At the risk of being repetitive about this, I would *really* like someone
to to tell me (Jan..?) the algorithms for

a) Eliminating all epsilon productions from a CFG
b) Eliminating all cycles from a CFG

The left-recursion removal (and I suspect left-factoring as well, but this
is only a suspicion!) is only guaranteed to work if the grammar is
epsilon-free and cycle free.

I've read through a couple of old articles (Jan Schramp seems to have done
quite a lot of thinking in the area) and the subject interests me.
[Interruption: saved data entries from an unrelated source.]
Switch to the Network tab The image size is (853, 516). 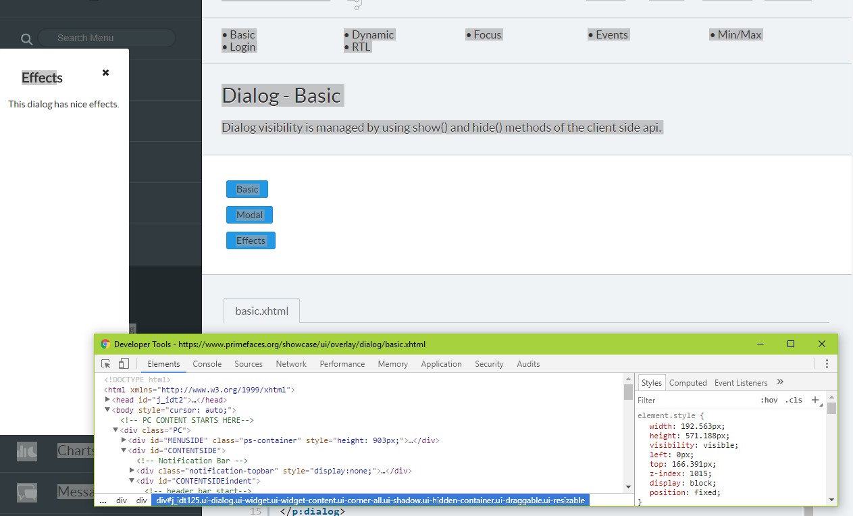coord(290,363)
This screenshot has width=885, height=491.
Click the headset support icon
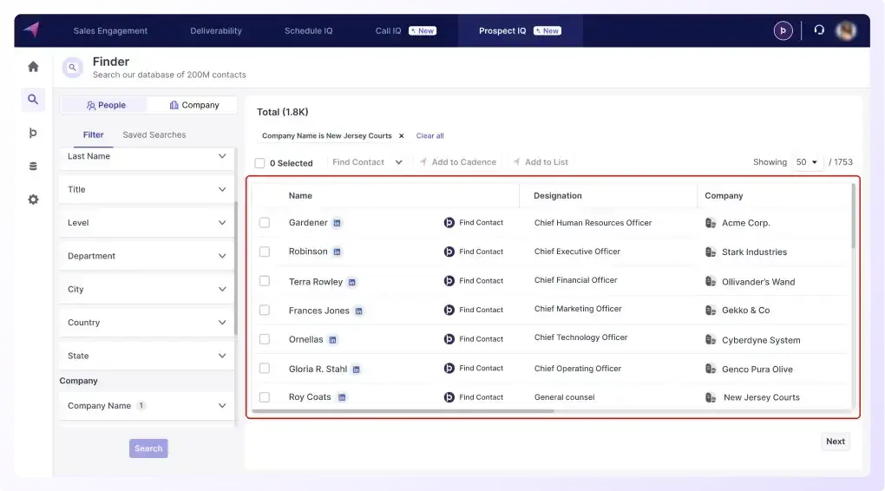[819, 30]
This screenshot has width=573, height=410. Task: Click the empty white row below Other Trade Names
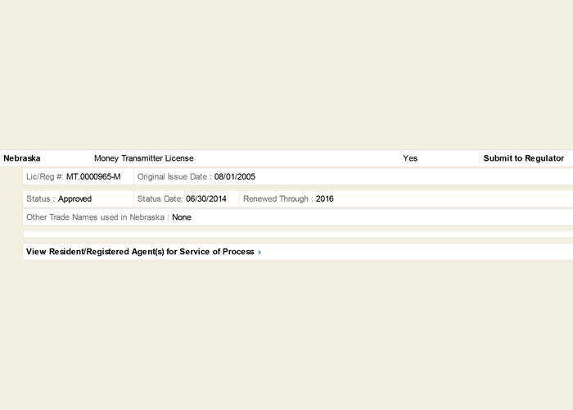(295, 234)
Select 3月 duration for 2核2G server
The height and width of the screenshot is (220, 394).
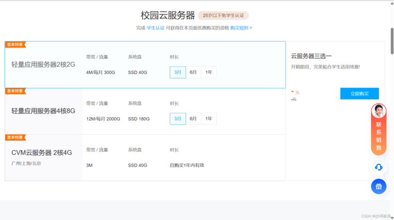(177, 73)
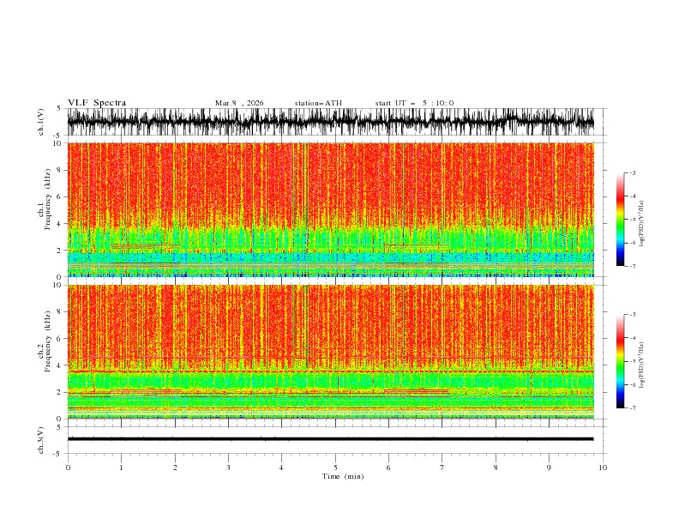Click the ch.1 spectrogram red upper band
Viewport: 679px width, 525px height.
(330, 184)

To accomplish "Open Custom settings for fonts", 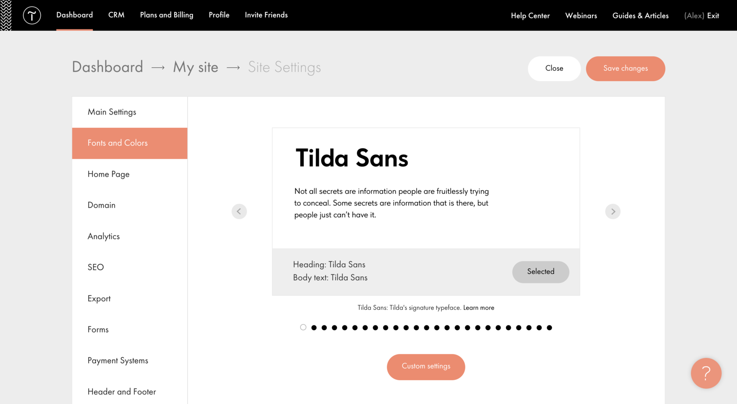I will click(426, 367).
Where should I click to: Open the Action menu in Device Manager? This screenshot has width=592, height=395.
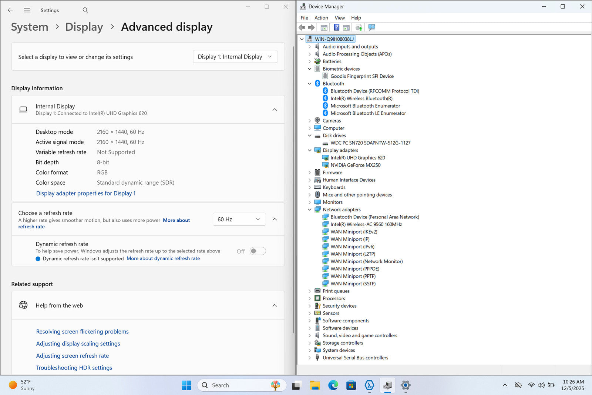click(321, 18)
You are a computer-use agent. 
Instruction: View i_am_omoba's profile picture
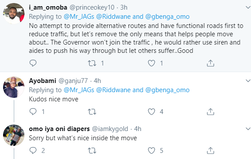click(14, 14)
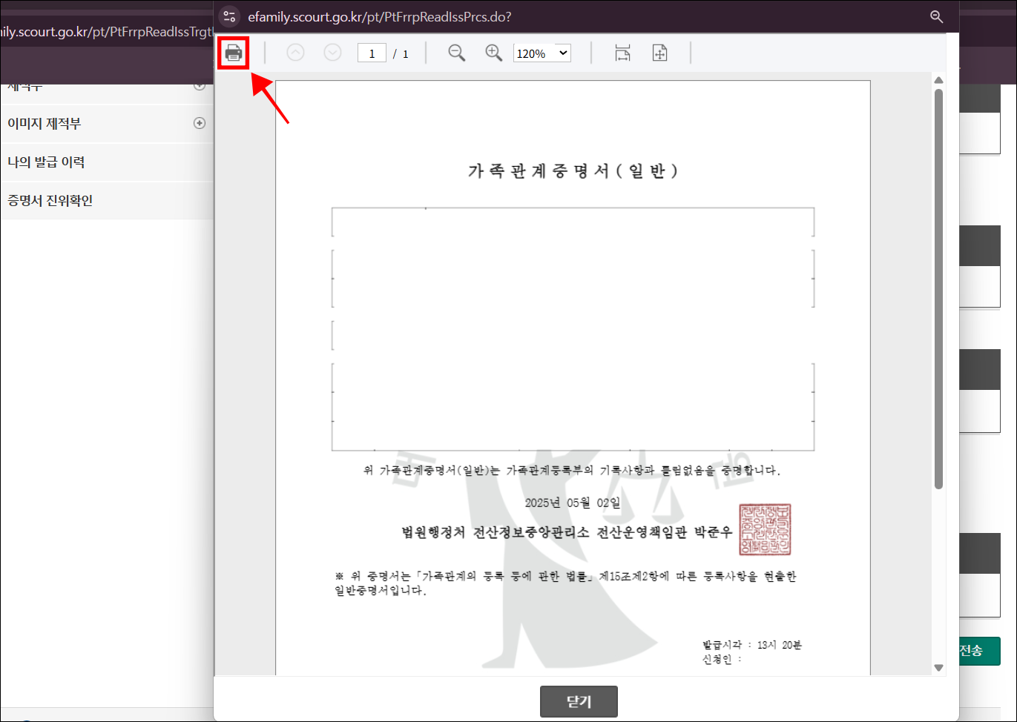Expand the 이미지 제적부 section

[x=199, y=123]
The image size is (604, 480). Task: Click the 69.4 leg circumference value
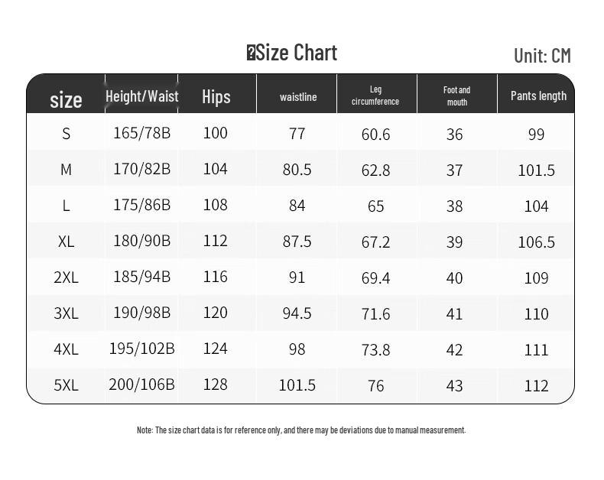(x=375, y=277)
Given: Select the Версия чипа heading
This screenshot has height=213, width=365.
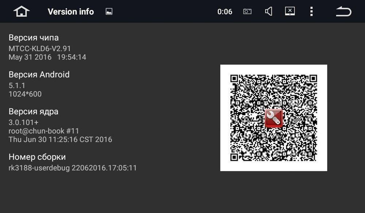Looking at the screenshot, I should [x=34, y=38].
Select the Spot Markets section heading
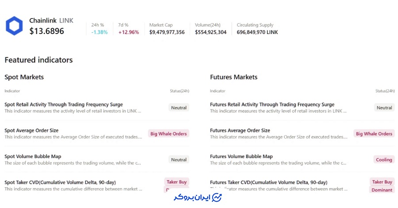398x208 pixels. pyautogui.click(x=24, y=77)
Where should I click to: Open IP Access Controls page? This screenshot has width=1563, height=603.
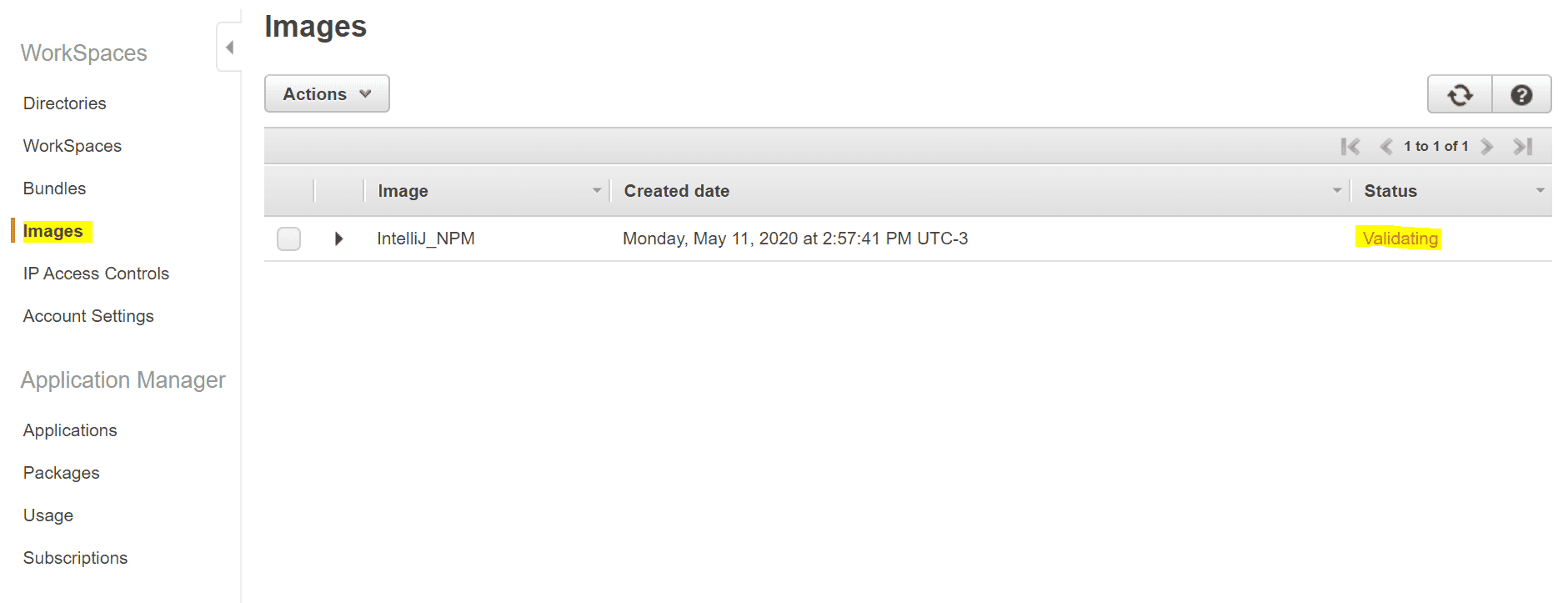96,274
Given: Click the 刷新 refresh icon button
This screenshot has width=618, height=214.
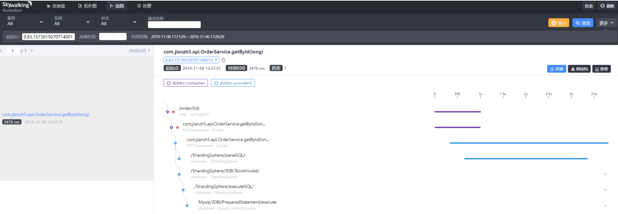Looking at the screenshot, I should (607, 6).
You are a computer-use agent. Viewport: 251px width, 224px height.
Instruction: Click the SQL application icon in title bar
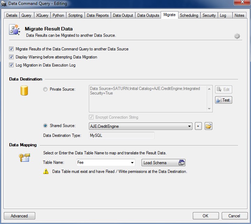4,4
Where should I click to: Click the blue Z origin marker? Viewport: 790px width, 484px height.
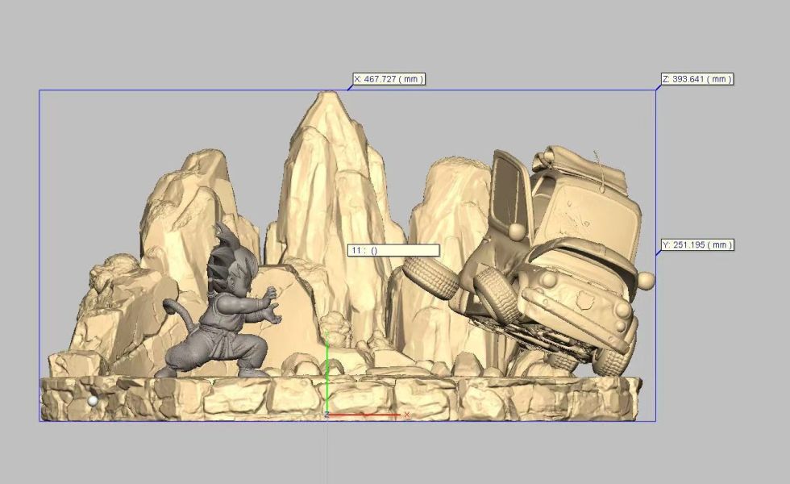click(326, 415)
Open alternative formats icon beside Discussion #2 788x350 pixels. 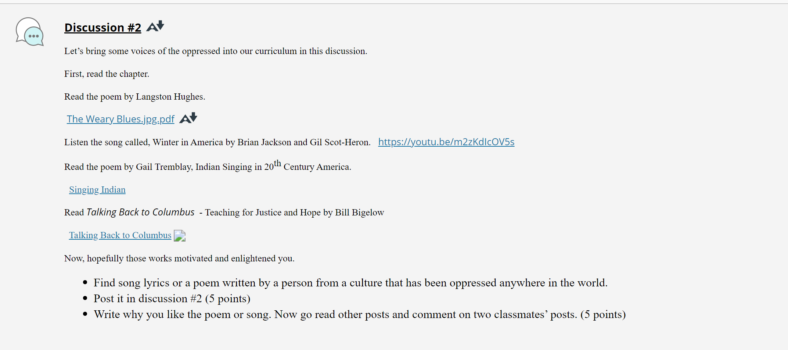click(x=155, y=26)

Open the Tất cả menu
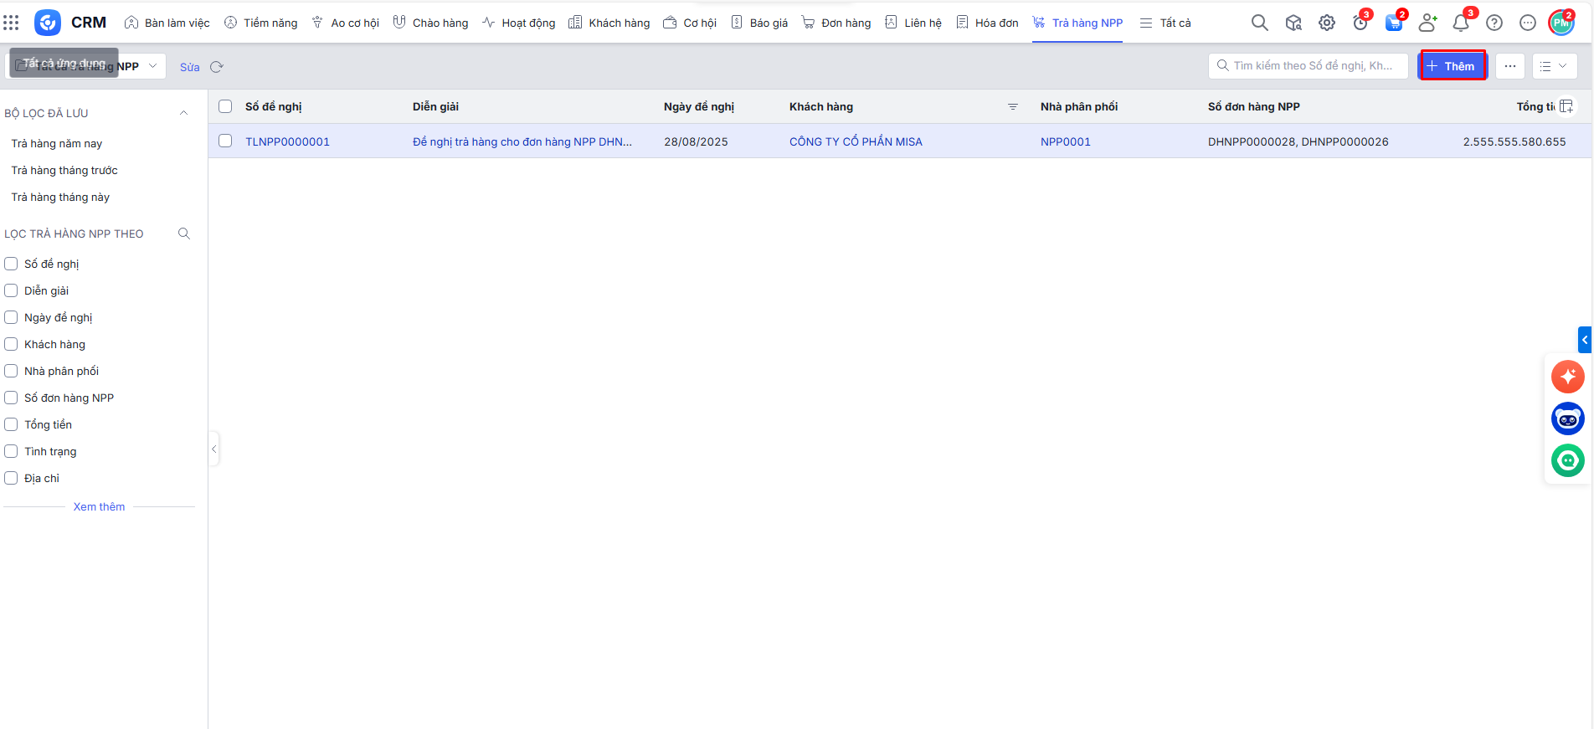tap(1165, 23)
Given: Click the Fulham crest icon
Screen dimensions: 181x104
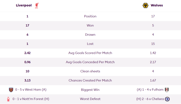Looking at the screenshot, I should click(x=167, y=90).
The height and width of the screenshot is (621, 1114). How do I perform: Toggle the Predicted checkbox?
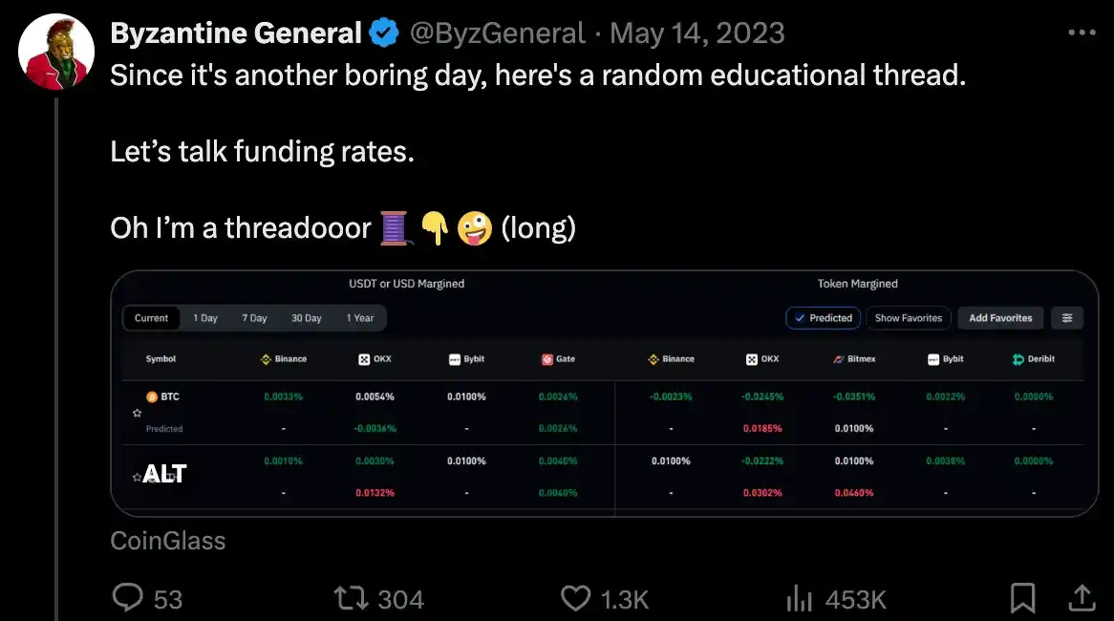(x=824, y=318)
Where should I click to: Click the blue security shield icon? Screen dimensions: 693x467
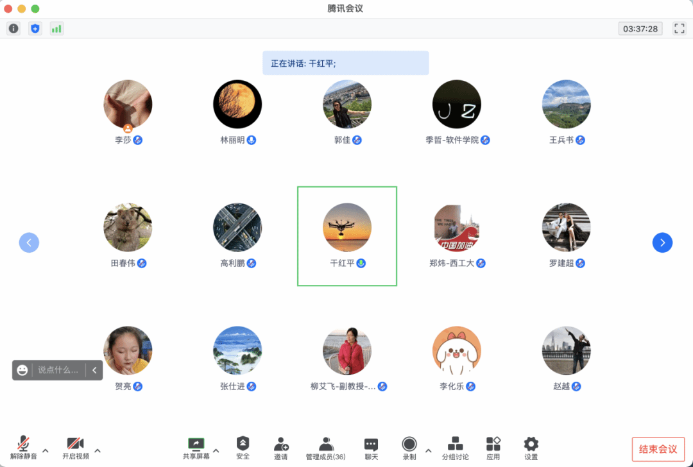[x=35, y=28]
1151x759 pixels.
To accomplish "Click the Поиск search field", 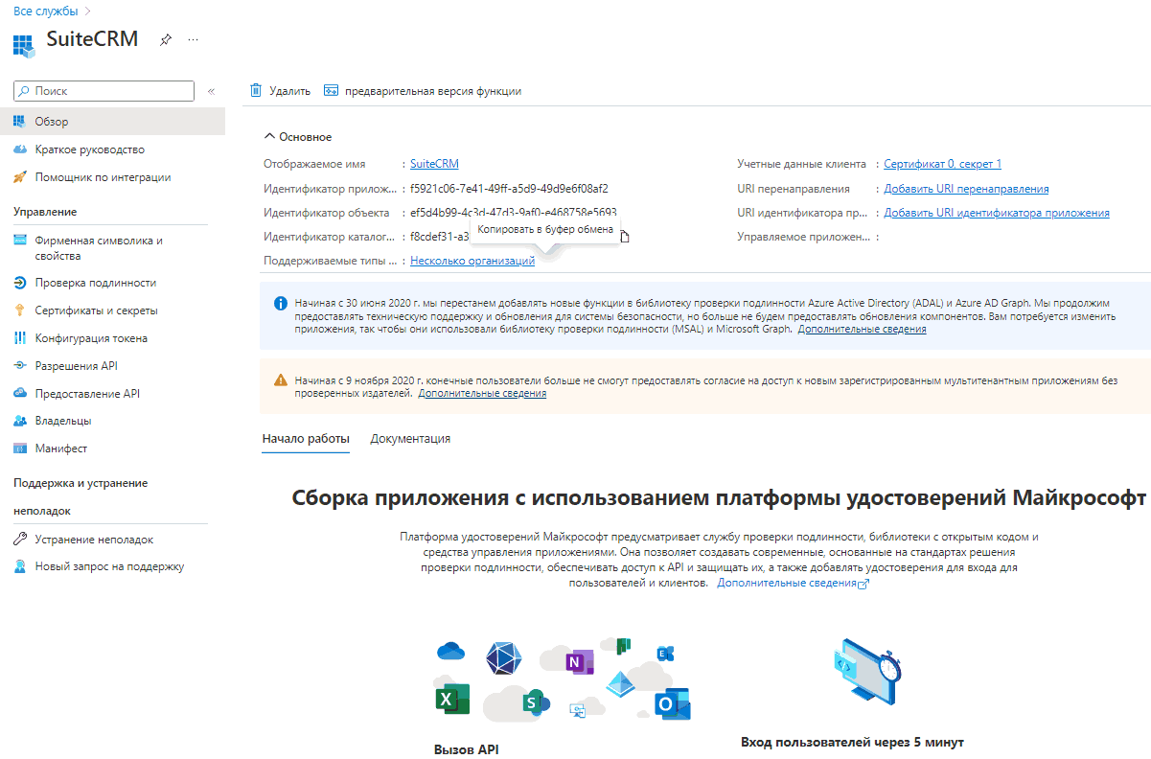I will [103, 90].
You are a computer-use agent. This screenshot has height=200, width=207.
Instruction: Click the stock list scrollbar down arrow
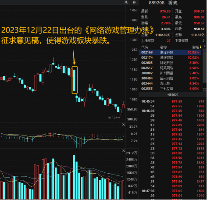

The left-factoring as described in the Dragon Book is IMO rather limited
as it only tries to get rid of "direct" FIRST overlap of the type:

A -> BC | BC | BC | ... | gamma
              1 2 3

where gamma represents all alternatives not beginning with B. However,
there may still be FIRST-set overlap even if we do not have this kind of
"direct" production. Substitutions may give such a production, but then
one might run into a loop as Jan Schramp pointed out in an article dated
May 18 1992.

His example was:
S -> Aa | Bb
A -> cA | eps
B -> cB | eps

To get the common leading c in the same production, we substitute for A
and B on S's right side and get

S -> cAa | cBb | a | b
A -> cA | eps
B -> cB | eps

After factoring S, we run into a the same situation again with A and B
both having c in their FIRST sets. Then Jan tries another approach and
first eliminates the epsilon productions:

S -> A | B
A -> cA | a
B -> cB | b

Then he wants to get the "direct" form of the common prefix situation:

S -> cA | a | cB | b
A -> cA | a
B -> cB | b

Factoring now gives:

S -> cD | a | b
D -> A | B

But D is equivalent to S, and we get S -> cS | a | b which is LL(1).

I'm wondering if the elimination of the epsilon productions was
significant. It would be nice if we knew the left-factoring was guranteed
to work (without getting into a loop) if all epsilon productions are first
eliminted. Comments?

On the other hand, this might not lead anywhere in practice since after
the left-recursion removal, the grammar may again contain epsilon
pruductions. These would then have to be removed using the algorithm I
was asking for, before we can apply the left-factoring. But the epsilon
elimination might very well re-introduce left-recursion.... :-(, I don't
know. On the other hand - maybe it does not!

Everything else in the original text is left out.